Ed, yes, I did see your note about the decal..thanks!
A guy emailed me who*might* have some info on the elusive model FB! 
stay tuned..
Scot


----------



## SteelyTim (Nov 14, 2014)

Big Ed said:


> Wheres your bird decal Tim?


I think someone scraped it off and repainted that part of my machine 

I'll find a new cover some day.....


----------



## sscotsman (Dec 8, 2010)

Hey everyone,
another update! 

added photos of Don's S-261, and some info about a late Gen-2, the 7200.

Snowbird Snowblowers

We know have photos of half of the Generation-1 machines! 
eleven out of 22.
If you have a Snowbird that does *not* yet have photos on the webpage,
please let me know! It would be nice to eventually document them all.
thanks,
Scot


----------



## Big Ed (Feb 10, 2013)

sscotsman said:


> Hey everyone,
> another update!
> 
> added photos of Don's S-261, and some info about a late Gen-2, the 7200.
> ...


The link Snowbird Snowblowers for me only brings up a bunch of letters and symbols?
You still have the bird site?


----------



## Big Ed (Feb 10, 2013)

I searched elsewhere and found it,


Snowbird Snowblowers



But the above link does not bring me there


----------



## Brent (Jul 31, 2019)

Snowbird snow blower - general for sale - by owner


1960s snowbird snowblower for sale. This is a antique, and would not recommend for someone who...
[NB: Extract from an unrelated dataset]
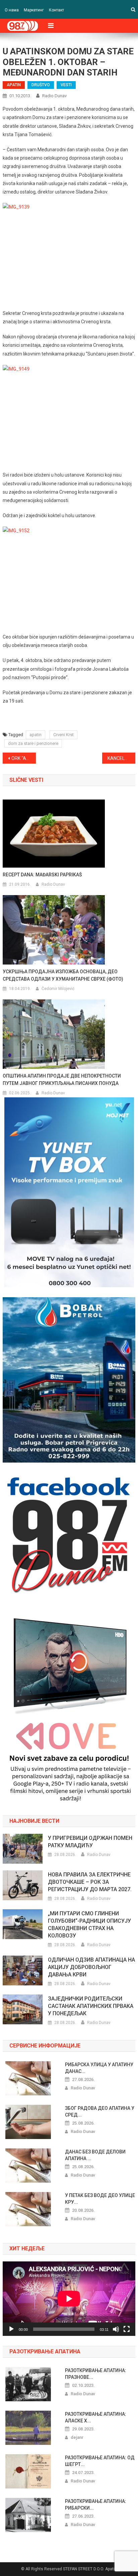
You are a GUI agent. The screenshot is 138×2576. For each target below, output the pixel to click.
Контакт (56, 10)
minneapolis.craigslist.org





















Here’s a nice affordable one if you’re in Minnesota and want to join the club.


----------



## Big Ed (Feb 10, 2013)

Brent said:


> Snowbird snow blower - general for sale - by owner
> 
> 
> 1960s snowbird snowblower for sale. This is a antique, and would not recommend for someone who...
> ...


Looks in great shape, looks like mine.
I wonder what model and year it is?
Good price too. 
Looks like it is all there
Do you have a Bird Brent?


----------



## Brent (Jul 31, 2019)

They look pretty neat, but no I don’t. Pretty sure I’d be living in the shed with my six snowblowers if I got another one. Gotta pare my current five down to two or three. 


Big Ed said:


> Looks in great shape, looks like mine.
> I wonder what model and year it is?
> Good price too.
> Looks like it is all there
> Do you have a Bird Brent?


----------



## Big Ed (Feb 10, 2013)

Just put an addition on the shed, a big one.
A man's cave, then when she apologizes you will be set. 
A man got to do what a man does.
No limitations.


----------